On your turn, you can perform one of four actions. You can assign any number of reporters to one of the news stories on the board, reassign one reporter from one story to another, recall any number of reporters back to your player mat or go to press. The first three actions represent players rushing out to get the best coverage on any given story. As reports move between stories, the news beat track increases and decreases based on the number of stories on a track, as well as the number of stories that are covered. The more stories there are and the more covered stories there are, the higher the track. This is used to determine which stories must be headline news, as well as the number of scoop points rewarded should competing journalists fail to get a story out in time.

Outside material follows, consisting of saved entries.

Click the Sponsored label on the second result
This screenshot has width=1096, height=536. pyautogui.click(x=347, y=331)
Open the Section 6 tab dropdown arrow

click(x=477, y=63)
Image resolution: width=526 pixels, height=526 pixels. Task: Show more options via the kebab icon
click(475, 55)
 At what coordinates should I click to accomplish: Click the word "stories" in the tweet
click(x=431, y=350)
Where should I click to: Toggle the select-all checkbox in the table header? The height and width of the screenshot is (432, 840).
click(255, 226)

When you have the stories you need, it’s time to go to press. Any stories where you have at least as many reporters as any other player can be claimed. For stories you claimed that had rival reporters on them, they get points for being scooped based on how popular that news beat is. Then it’s time to build your newspaper.

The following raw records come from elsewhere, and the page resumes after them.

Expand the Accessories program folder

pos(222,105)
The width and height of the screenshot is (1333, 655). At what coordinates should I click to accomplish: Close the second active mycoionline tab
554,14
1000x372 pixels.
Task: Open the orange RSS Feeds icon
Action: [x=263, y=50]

If you have a story in the top news beat, it must touch the top row of your front page. If you have any other stories touching the top row, you can designate one of them to be an exclusive, which is worth double the points. Ideally, you want to build a front page that fills the entire area, as empty spaces and unpublished stories lead to negative points. However, after your first printing, you need to run ads, which usually block off one square in awkward ways. Depending on the what stories are available on the board and where your ad is placed, you’re probably going to run into a situation where you can’t fully cover your board. At this point, you’re going to have to make a judgment call on how to publish your next edition without taking too much of a penalty.
When someone has gone to press three times, they trigger the final edition. Remaining players have one last opportunity to assign or recall one reporter and/or go to press. This part is a bit of a scramble, as there isn’t usually much left in terms of stories to work with. Also, what’s left are usually the stories with the highest star values, making the remainder really lucrative. Once everyone done, bonus points are awarded based on the players who got the stories with the most stars in each news beat and a winner is declared based on who has the most points.
Right off the bat, the game caught my attention with a great theme. The concept of running a newspaper, sending reporters out to cover stories and building a front page is fantastic. None of that would matter if the game sucked, but it works extremely well. While most of the actions are fairly simple, there’s definitely strategy involved with how to manage your reporters. There are times when a rival player is about to go to press and you can squeeze out a few extra points by intentionally getting scooped. Depending on whether you’re playing for the most stars or stories that will fit your paper can also be a huge factor in how you proceed.
I also love the aspect of building the paper. Initially, I thought this might be a little too convoluted, but it makes perfect sense. It’s also quite the challenge when you can’t build an ideal paper. At that point, there’s a lot of pros and cons you need to weigh out in terms of when you go to press. Do you wait until you can run the perfect paper at the risk or not being able to publish all three editions in time? Or do you rush out the door with less-than-perfect newspapers, but you also cut off your opponents from being able to go to press three times?
Backed by a great concept and really tight mechanics that bring the newspaper business to life, Penny Press is a hidden gem of a board game. At three-to-five players, the game really shines. With two, the minor rules change and the smaller player count does hurt the game a bit, but it’s still enjoyable. If you have any interest in the theme of running a newspaper, or with uniquely themed board games in general, this one is worth grabbing hot off the presses.